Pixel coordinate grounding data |
═══
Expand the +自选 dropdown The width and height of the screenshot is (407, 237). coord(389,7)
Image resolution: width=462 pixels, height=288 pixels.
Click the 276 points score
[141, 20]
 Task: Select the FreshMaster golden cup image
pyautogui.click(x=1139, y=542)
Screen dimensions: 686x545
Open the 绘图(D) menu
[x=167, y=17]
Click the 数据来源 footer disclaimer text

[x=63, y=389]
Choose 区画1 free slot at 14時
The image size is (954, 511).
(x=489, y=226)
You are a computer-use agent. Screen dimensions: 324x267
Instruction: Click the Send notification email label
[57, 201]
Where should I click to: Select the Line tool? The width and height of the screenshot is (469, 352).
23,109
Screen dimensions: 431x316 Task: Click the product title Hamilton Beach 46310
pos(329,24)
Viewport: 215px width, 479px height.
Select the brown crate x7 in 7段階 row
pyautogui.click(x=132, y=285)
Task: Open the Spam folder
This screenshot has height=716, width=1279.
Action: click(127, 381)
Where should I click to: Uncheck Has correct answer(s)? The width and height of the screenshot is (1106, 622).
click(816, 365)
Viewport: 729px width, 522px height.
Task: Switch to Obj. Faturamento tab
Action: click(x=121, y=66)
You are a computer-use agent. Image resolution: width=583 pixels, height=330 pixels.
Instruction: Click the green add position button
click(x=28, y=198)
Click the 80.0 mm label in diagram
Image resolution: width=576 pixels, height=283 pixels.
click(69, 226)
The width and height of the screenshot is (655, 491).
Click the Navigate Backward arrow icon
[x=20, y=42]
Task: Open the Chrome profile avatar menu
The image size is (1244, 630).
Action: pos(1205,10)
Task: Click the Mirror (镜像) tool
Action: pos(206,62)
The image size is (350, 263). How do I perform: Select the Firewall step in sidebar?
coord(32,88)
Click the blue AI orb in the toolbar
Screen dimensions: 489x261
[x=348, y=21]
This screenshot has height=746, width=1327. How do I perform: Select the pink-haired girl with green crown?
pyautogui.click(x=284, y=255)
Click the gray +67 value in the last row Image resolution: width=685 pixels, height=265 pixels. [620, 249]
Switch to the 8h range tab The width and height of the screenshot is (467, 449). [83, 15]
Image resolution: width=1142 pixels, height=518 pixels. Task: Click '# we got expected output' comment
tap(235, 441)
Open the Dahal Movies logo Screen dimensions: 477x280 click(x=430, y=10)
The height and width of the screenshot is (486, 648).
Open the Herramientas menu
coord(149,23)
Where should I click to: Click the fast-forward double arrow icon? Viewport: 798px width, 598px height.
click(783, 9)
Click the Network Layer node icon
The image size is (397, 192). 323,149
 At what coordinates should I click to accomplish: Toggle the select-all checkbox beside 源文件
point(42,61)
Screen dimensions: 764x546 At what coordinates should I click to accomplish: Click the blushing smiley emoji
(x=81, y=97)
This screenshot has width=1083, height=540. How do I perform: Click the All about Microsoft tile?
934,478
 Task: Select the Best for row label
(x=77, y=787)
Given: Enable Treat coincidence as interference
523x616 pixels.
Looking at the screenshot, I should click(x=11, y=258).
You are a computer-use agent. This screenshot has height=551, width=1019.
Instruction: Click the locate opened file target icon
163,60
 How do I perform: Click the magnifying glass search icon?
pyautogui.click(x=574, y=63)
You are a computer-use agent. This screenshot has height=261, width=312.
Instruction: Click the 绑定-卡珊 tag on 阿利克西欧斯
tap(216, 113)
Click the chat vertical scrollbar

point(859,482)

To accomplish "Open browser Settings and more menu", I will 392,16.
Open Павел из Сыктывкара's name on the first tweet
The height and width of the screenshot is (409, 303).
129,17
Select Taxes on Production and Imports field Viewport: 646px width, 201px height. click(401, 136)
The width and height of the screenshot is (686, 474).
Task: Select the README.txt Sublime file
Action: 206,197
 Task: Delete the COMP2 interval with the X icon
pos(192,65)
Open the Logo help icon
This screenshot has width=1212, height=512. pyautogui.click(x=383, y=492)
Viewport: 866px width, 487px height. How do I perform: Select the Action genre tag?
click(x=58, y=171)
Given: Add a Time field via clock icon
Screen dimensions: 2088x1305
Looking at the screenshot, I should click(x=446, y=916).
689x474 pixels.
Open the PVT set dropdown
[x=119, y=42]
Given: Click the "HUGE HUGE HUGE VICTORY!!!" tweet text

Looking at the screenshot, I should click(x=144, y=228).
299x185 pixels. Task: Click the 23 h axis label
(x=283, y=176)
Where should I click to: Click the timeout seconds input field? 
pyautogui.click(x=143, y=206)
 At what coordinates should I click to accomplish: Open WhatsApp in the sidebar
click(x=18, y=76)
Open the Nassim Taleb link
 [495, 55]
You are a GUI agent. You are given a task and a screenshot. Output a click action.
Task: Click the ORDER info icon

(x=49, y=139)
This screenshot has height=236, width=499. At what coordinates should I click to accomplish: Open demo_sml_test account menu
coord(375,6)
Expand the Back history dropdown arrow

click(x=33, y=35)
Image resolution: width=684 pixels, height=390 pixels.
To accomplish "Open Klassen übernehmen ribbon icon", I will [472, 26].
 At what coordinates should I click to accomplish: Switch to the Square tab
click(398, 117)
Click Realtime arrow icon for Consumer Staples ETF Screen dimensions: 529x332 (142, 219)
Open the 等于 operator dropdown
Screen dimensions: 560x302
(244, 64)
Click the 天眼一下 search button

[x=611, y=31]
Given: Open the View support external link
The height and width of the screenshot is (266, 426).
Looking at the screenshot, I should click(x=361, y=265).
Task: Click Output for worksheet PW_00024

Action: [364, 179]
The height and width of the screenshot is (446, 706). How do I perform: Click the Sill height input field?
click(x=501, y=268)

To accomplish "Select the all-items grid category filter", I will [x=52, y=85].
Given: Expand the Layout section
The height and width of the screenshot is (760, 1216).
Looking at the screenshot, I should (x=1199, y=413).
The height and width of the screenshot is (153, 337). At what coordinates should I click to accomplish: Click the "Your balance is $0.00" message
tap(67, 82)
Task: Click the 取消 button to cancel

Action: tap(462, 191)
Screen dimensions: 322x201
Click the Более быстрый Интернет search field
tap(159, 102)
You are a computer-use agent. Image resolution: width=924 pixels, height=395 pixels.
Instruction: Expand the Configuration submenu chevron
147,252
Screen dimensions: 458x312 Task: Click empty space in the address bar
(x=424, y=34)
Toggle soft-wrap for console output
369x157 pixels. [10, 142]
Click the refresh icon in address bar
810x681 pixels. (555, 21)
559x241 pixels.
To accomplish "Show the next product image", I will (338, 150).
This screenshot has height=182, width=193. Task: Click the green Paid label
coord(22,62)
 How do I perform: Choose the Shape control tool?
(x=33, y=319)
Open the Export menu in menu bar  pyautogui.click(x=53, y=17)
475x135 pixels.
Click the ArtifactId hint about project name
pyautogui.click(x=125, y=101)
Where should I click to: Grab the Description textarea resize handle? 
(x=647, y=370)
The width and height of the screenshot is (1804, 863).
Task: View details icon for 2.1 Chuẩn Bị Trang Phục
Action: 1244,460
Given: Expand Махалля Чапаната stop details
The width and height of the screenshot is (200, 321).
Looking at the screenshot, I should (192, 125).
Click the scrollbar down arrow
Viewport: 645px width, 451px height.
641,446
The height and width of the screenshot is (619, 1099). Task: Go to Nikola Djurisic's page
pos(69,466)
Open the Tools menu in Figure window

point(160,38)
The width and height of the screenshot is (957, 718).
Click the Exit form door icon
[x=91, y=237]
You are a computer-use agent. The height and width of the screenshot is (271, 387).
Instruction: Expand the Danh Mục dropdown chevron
═══
Task directions | For this exercise, output the entries above exactly as written.

Answer to this exercise |
Expand the +自选 dropdown The width and height of the screenshot is (407, 237). coord(389,7)
Image resolution: width=462 pixels, height=288 pixels.
Click the 276 points score
[141, 20]
 Task: Select the FreshMaster golden cup image
pyautogui.click(x=1139, y=542)
Screen dimensions: 686x545
Open the 绘图(D) menu
[x=167, y=17]
Click the 数据来源 footer disclaimer text

[x=63, y=389]
Choose 区画1 free slot at 14時
The image size is (954, 511).
(x=489, y=226)
You are a computer-use agent. Screen dimensions: 324x267
Instruction: Click the Send notification email label
[57, 201]
Where should I click to: Select the Line tool? The width and height of the screenshot is (469, 352).
23,109
Screen dimensions: 431x316 Task: Click the product title Hamilton Beach 46310
pos(329,24)
Viewport: 215px width, 479px height.
Select the brown crate x7 in 7段階 row
pyautogui.click(x=132, y=285)
Task: Open the Spam folder
This screenshot has height=716, width=1279.
Action: click(127, 381)
Where should I click to: Uncheck Has correct answer(s)? The width and height of the screenshot is (1106, 622).
click(816, 365)
Viewport: 729px width, 522px height.
Task: Switch to Obj. Faturamento tab
Action: click(x=121, y=66)
You are a computer-use agent. Image resolution: width=583 pixels, height=330 pixels.
Instruction: Click the green add position button
click(x=28, y=198)
Click the 80.0 mm label in diagram
Image resolution: width=576 pixels, height=283 pixels.
click(69, 226)
The width and height of the screenshot is (655, 491).
Click the Navigate Backward arrow icon
[x=20, y=42]
Task: Open the Chrome profile avatar menu
The image size is (1244, 630).
Action: pos(1205,10)
Task: Click the Mirror (镜像) tool
Action: pos(206,62)
The image size is (350, 263). How do I perform: Select the Firewall step in sidebar?
coord(32,88)
Click the blue AI orb in the toolbar
Screen dimensions: 489x261
[x=348, y=21]
This screenshot has height=746, width=1327. How do I perform: Select the pink-haired girl with green crown?
pyautogui.click(x=284, y=255)
Click the gray +67 value in the last row Image resolution: width=685 pixels, height=265 pixels. [620, 249]
Switch to the 8h range tab The width and height of the screenshot is (467, 449). [83, 15]
Image resolution: width=1142 pixels, height=518 pixels. Task: Click '# we got expected output' comment
tap(235, 441)
Open the Dahal Movies logo Screen dimensions: 477x280 click(x=430, y=10)
The height and width of the screenshot is (486, 648).
Open the Herramientas menu
coord(149,23)
Where should I click to: Click the fast-forward double arrow icon? Viewport: 798px width, 598px height.
click(783, 9)
Click the Network Layer node icon
The image size is (397, 192). 323,149
 At what coordinates should I click to accomplish: Toggle the select-all checkbox beside 源文件
point(42,61)
Screen dimensions: 764x546 At what coordinates should I click to accomplish: Click the blushing smiley emoji
(x=81, y=97)
This screenshot has width=1083, height=540. How do I perform: Click the All about Microsoft tile?
934,478
 Task: Select the Best for row label
(x=77, y=787)
Given: Enable Treat coincidence as interference
523x616 pixels.
Looking at the screenshot, I should click(x=11, y=258).
You are a computer-use agent. This screenshot has height=551, width=1019.
Instruction: Click the locate opened file target icon
163,60
 How do I perform: Click the magnifying glass search icon?
pyautogui.click(x=574, y=63)
You are a computer-use agent. This screenshot has height=261, width=312.
Instruction: Click the 绑定-卡珊 tag on 阿利克西欧斯
tap(216, 113)
Click the chat vertical scrollbar

point(859,482)

To accomplish "Open browser Settings and more menu", I will 392,16.
Open Павел из Сыктывкара's name on the first tweet
The height and width of the screenshot is (409, 303).
129,17
Select Taxes on Production and Imports field Viewport: 646px width, 201px height. click(401, 136)
The width and height of the screenshot is (686, 474).
Task: Select the README.txt Sublime file
Action: 206,197
 Task: Delete the COMP2 interval with the X icon
pos(192,65)
Open the Logo help icon
This screenshot has width=1212, height=512. pyautogui.click(x=383, y=492)
Viewport: 866px width, 487px height. How do I perform: Select the Action genre tag?
click(x=58, y=171)
Given: Add a Time field via clock icon
Screen dimensions: 2088x1305
Looking at the screenshot, I should click(x=446, y=916).
689x474 pixels.
Open the PVT set dropdown
[x=119, y=42]
Given: Click the "HUGE HUGE HUGE VICTORY!!!" tweet text

Looking at the screenshot, I should click(x=144, y=228).
299x185 pixels. Task: Click the 23 h axis label
(x=283, y=176)
Where should I click to: Click the timeout seconds input field? 
pyautogui.click(x=143, y=206)
 At what coordinates should I click to accomplish: Open WhatsApp in the sidebar
click(x=18, y=76)
Open the Nassim Taleb link
 [495, 55]
You are a GUI agent. You are given a task and a screenshot. Output a click action.
Task: Click the ORDER info icon

(x=49, y=139)
This screenshot has height=236, width=499. At what coordinates should I click to accomplish: Open demo_sml_test account menu
coord(375,6)
Expand the Back history dropdown arrow

click(x=33, y=35)
Image resolution: width=684 pixels, height=390 pixels.
To accomplish "Open Klassen übernehmen ribbon icon", I will [472, 26].
 At what coordinates should I click to accomplish: Switch to the Square tab
click(398, 117)
Click Realtime arrow icon for Consumer Staples ETF Screen dimensions: 529x332 (142, 219)
Open the 等于 operator dropdown
Screen dimensions: 560x302
(244, 64)
Click the 天眼一下 search button

[x=611, y=31]
Given: Open the View support external link
The height and width of the screenshot is (266, 426).
Looking at the screenshot, I should click(x=361, y=265).
Task: Click Output for worksheet PW_00024

Action: [364, 179]
The height and width of the screenshot is (446, 706). How do I perform: Click the Sill height input field?
click(x=501, y=268)

To accomplish "Select the all-items grid category filter", I will [x=52, y=85].
Given: Expand the Layout section
The height and width of the screenshot is (760, 1216).
Looking at the screenshot, I should (x=1199, y=413).
The height and width of the screenshot is (153, 337). At what coordinates should I click to accomplish: Click the "Your balance is $0.00" message
tap(67, 82)
Task: Click the 取消 button to cancel

Action: tap(462, 191)
Screen dimensions: 322x201
Click the Более быстрый Интернет search field
tap(159, 102)
You are a computer-use agent. Image resolution: width=924 pixels, height=395 pixels.
Instruction: Expand the Configuration submenu chevron
147,252
Screen dimensions: 458x312 Task: Click empty space in the address bar
(x=424, y=34)
Toggle soft-wrap for console output
369x157 pixels. [10, 142]
Click the refresh icon in address bar
810x681 pixels. (555, 21)
559x241 pixels.
To accomplish "Show the next product image", I will (338, 150).
This screenshot has height=182, width=193. Task: Click the green Paid label
coord(22,62)
 How do I perform: Choose the Shape control tool?
(x=33, y=319)
Open the Export menu in menu bar  pyautogui.click(x=53, y=17)
475x135 pixels.
Click the ArtifactId hint about project name
pyautogui.click(x=125, y=101)
Where should I click to: Grab the Description textarea resize handle? 
(x=647, y=370)
The width and height of the screenshot is (1804, 863).
Task: View details icon for 2.1 Chuẩn Bị Trang Phục
Action: 1244,460
Given: Expand Махалля Чапаната stop details
The width and height of the screenshot is (200, 321).
Looking at the screenshot, I should (192, 125).
Click the scrollbar down arrow
Viewport: 645px width, 451px height.
641,446
The height and width of the screenshot is (619, 1099). Task: Go to Nikola Djurisic's page
pos(69,466)
Open the Tools menu in Figure window

point(160,38)
The width and height of the screenshot is (957, 718).
Click the Exit form door icon
[x=91, y=237]
You are a computer-use agent. The height and width of the screenshot is (271, 387).
Instruction: Expand the Danh Mục dropdown chevron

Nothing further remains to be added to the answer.